Apart from sexual abuse, the study also looked at physical and emotional violence.

For the physical violence, children suffer most at 68 per cent while girls suffer the least at 59 per cent.

For emotional violence, the survey shows, boys still suffer most at 36 per cent while girls suffer the least at 34 per cent.

For physical violence against children, the eastern region tops with 70.34 per cent followed by central region at 66.32 per cent, northern region with 57.75 per cent while the western has the least cases at 55.16 per cent.

Cases of emotional violence against children are high in central region at 41.8 per cent, eastern region at 36.5 per cent, and western region at 29.3 per cent while the Northern region has the least cases at 27.3 per cent.
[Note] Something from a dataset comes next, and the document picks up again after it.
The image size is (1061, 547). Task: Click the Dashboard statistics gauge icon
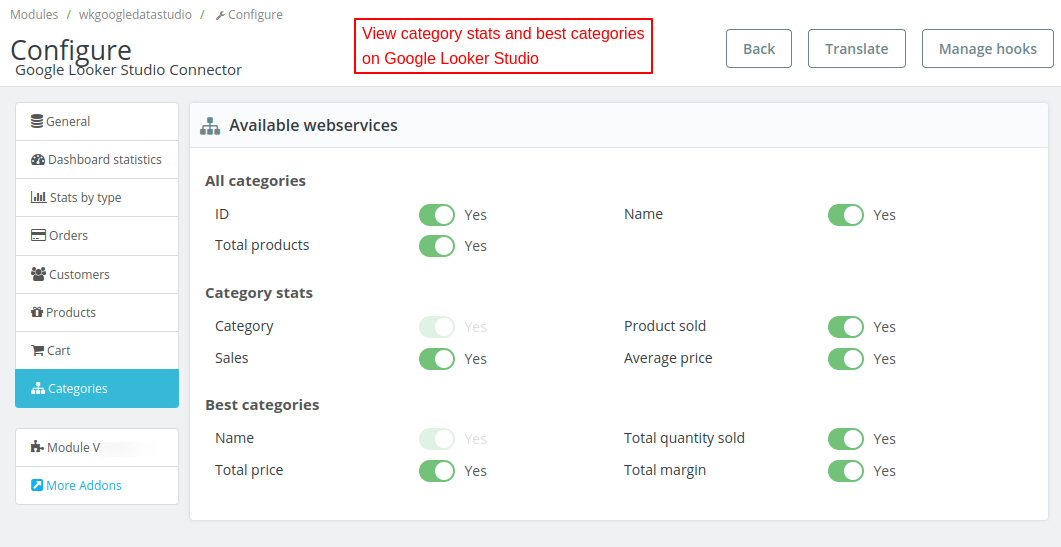pos(38,160)
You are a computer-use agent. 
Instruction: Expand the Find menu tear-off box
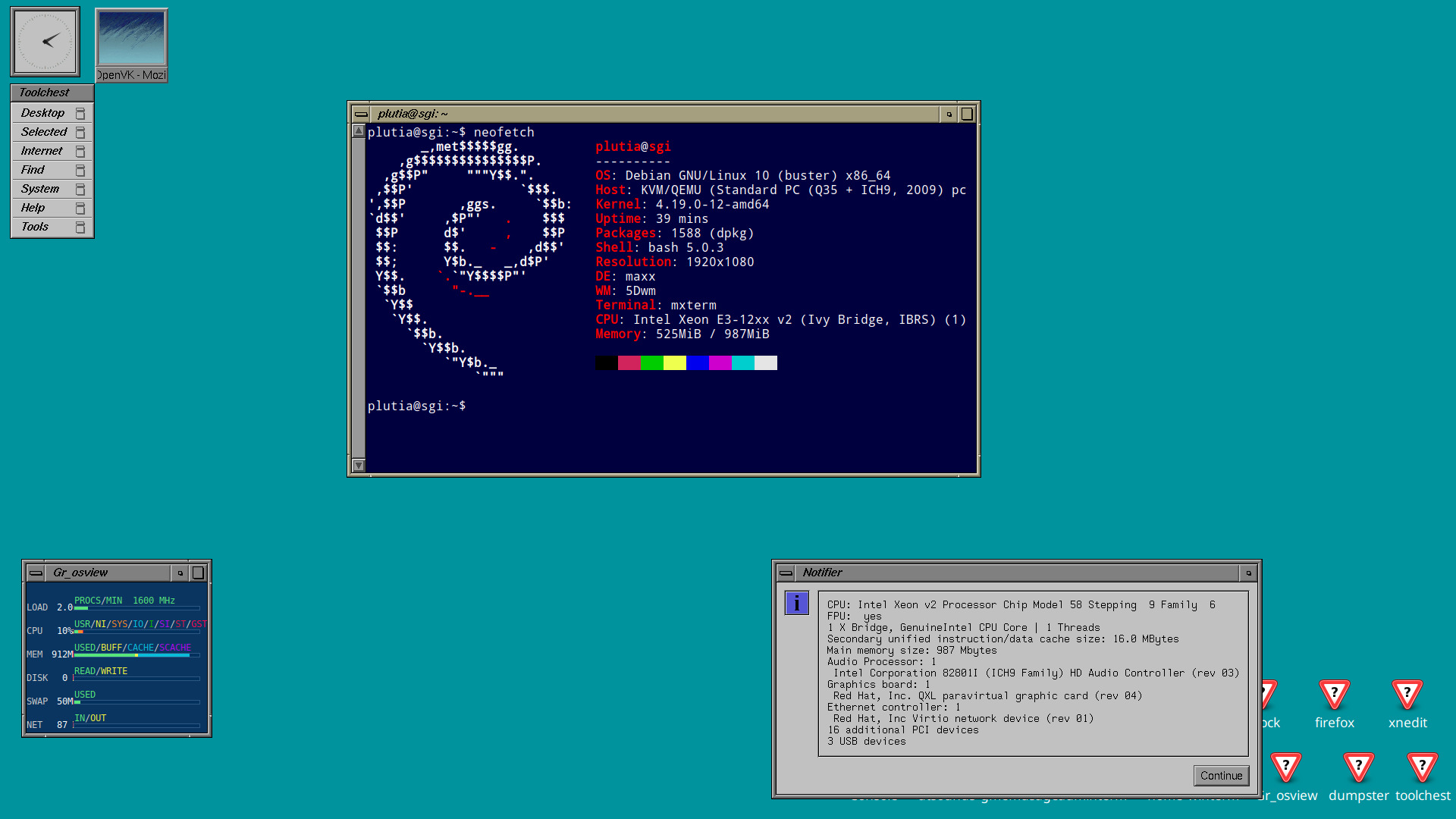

Ms Joyce Wanican, the executive director, AfriChild Uganda, said that the objective of the survey was to determine the magnitude of violence against children, determine the health consequences of violence, identify risk and protective factors and to help the nation develop programs and policies to respond and prevent violence against children.

“Majority of parents out there no longer have any sense of parenting because they have done or watched some of the abuses against their children but they don’t take any action, and some of them are the perpetrators of these crimes,” she said.

Ms Wanican said when the official report is released next year, they will meet relevant authorities to find a lasting solution to the abuses against children in the country.

Mr Mondo Kyateka, the commissioner for youth and children affairs at the Ministry of Gender blamed the high levels of child abuse on parents whom he said, leave their children in the hands of other people whose morality is questionable.

“While carrying out this survey, it was found out that majority of children are abused by people who are close to them. For instance, some of the children are initiated into sexual matters by the maids but some of the parents aren’t aware,” he said.

To mitigate this vice, Mr Kyateka said that government is drafting policies on parenting adding that parents who will defy them will face the law.

Mr Andrew Senyonga, the Mukono District LCV chairperson said that before government intervenes in to fight child abuses, parents must take the lead first before any other third part comes in.